Exercice 4 (Français)

Créer un diagramme à barres pour les données sur les LLINs comme au-dessus mais en utilisant country pour l’axe X et year pour le texte de survol.

Line and area plots#

Let’s also use the LLIN data to make some line and area plots, via the px.line() and px.area() functions.

Here is a line plot of LLINs shipped to Nigeria.

fig = px.line(
    data_frame=df_llins.query("country == 'Nigeria'"),
    x="year",
    y="llins_shipped",
    color="llin_type",
    markers=True,
    width=800,
    title="LLIN shipments to Nigeria",
    labels={
        "year": "Year",
        "llins_shipped": "No. LLINs",
        "llin_type": "LLIN type"
    },
    template="plotly_white",
)
fig

Exercise 5 (English)

Make a line plot as above but for Democratic Republic of the Congo. Hint: use the query "country == 'DR Congo'"

Exercice 5 (Français)

Créer un diagramme à lignes comme ci-dessus mais pour la République Démocratique du Congo. Indice: Utiliser la requête "country == 'DR Congo'"

Exercise 6 (English)

Make an area plot using the LLIN data from Nigeria. Hint: it’s exactly the same parameters as the line plot, just call the px.area() function instead of px.line().

Exercice 6 (Français)

Créer un diagramme à zones utilisant les données des LLINs du Nigeria. Indice: Les paramètres sont les mêmes que pour le diagramme à lignes mais il faut appeler la fonction px.area() au lieu de px.line().

Well done!#

Hopefully this has been a useful introduction to plotting in Python.

As I mentioned earlier, there are lots more plot types that Plotly Express provides, take a look at the user guide and the API docs for more information.

Happy plotting!

Exercises#

English#

Open this notebook in Google Colab and run it for yourself from top to bottom.

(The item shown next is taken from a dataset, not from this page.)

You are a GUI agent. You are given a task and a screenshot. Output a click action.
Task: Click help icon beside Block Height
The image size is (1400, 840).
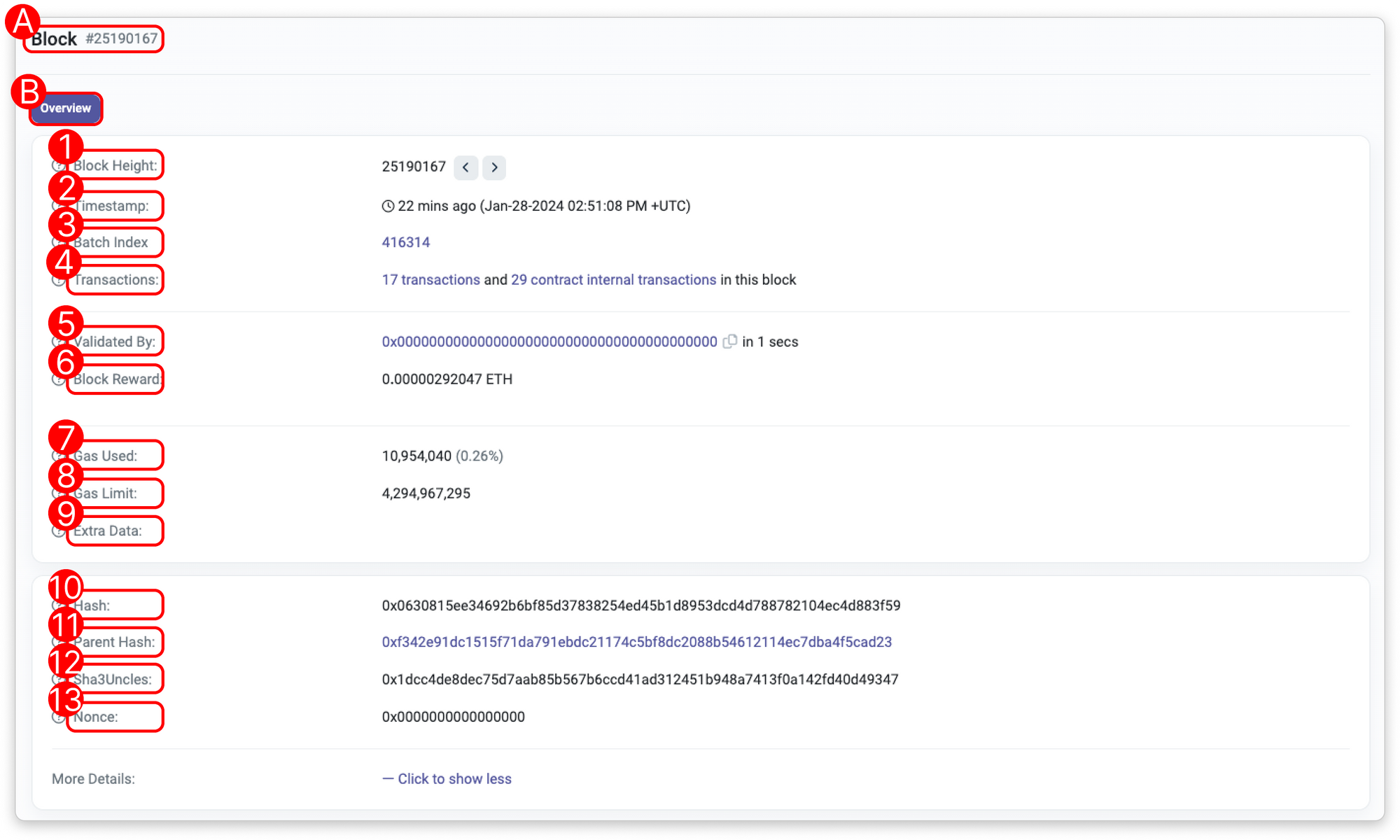(x=58, y=166)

As you run through the notebook, cell by cell, think about what each cell is doing, and try the practical exercises along the way.

Have go at the practical exercises, but please don’t worry if you don’t have time to do them all during the practical session, and please ask the teaching assistants for help if you are stuck.

Hint: To open the notebook in Google Colab, click the rocket icon at the top of the page, then select “Colab” from the drop-down menu.

Français#

Ouvrir ce notebook dans Google Colab et l’exécuter vous-même du début à la fin. Pendant que vous exécutez le notebook, cellule par cellule, pensez à ce que chaque cellule fait et essayez de faire les exercices quand vous les rencontrez.

Essayez de faire les exercices mais ne vous inquiétez pas si vous n’avez pas le temps de tout faire pendant la séance appliquée et n’hésitez pas à demander aux enseignants assistants si vous avez besoin d’aide parce que vous êtes bloqués.

Indice: Pour ouvrir le notebook dans Google Colab, cliquer sur l’icône de fusée au sommet de cette page puis choisissez “Colab” dans le menu déroulant.